*To do:* Repeat word for word the part of the closer-history text starting with "Before Rollie, Bruce, Goose, Eck" and going on through "Armour of SABR.".

*Text shown:*
□ □ □ □ □
The story of the Major League Baseball closer is not unlike the story of man. It's an evolutionary saga.

A few years back, an asteroid fell to earth. When it cracked open, humanoid apes crawled out and populated the land. Then there was a monolith. Then there was a mound, high heat, wicked sliders and goofy facial hair.

And that's how closers came to be. The short version of the tale, anyway.

Personally, I prefer the long version, for the evolution of the closer breed makes for a fascinating narrative.

If you'll follow me this way to the TARDIS, we can go back and relive it.

 

1920s: Let Me Tell You About a Guy Called "Firpo"

Before Rollie, Bruce, Goose, Eck and Mo, there was a man called Firpo.

Well, if we're being technical about it, his real name was Frederick. Frederick Marberry. He broke into the big leagues in 1923 with the Washington Senators, and was dubbed "Firpo" because of his striking resemblance to famed boxer Luis Firpo, according to Mark Armour of SABR.
□ □ □ □ □
*Data excerpt:*
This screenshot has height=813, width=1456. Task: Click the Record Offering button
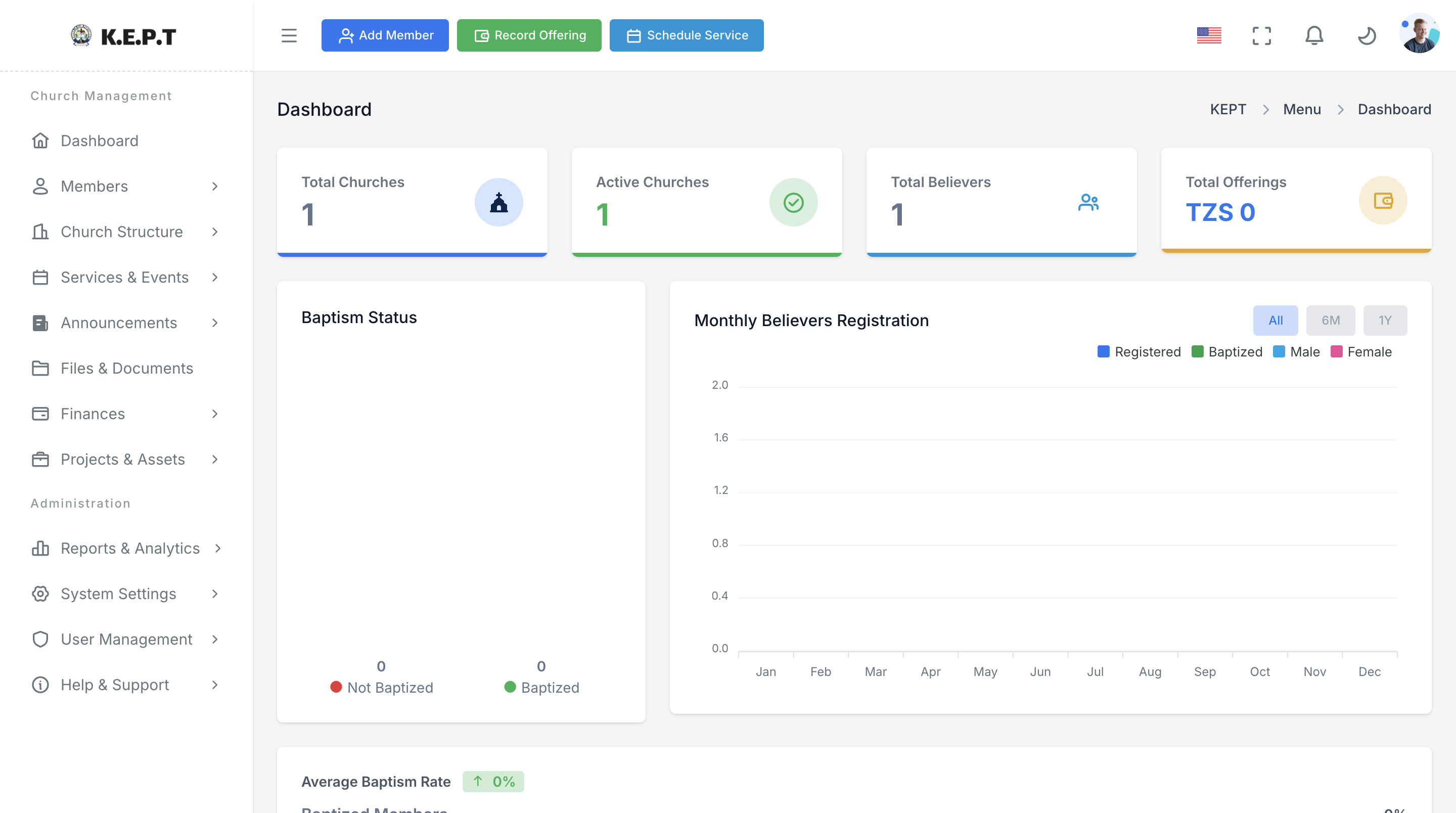click(x=529, y=35)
□ □ □ □ □
*Solution to this exercise:*
Before Rollie, Bruce, Goose, Eck and Mo, there was a man called Firpo.

Well, if we're being technical about it, his real name was Frederick. Frederick Marberry. He broke into the big leagues in 1923 with the Washington Senators, and was dubbed "Firpo" because of his striking resemblance to famed boxer Luis Firpo, according to Mark Armour of SABR.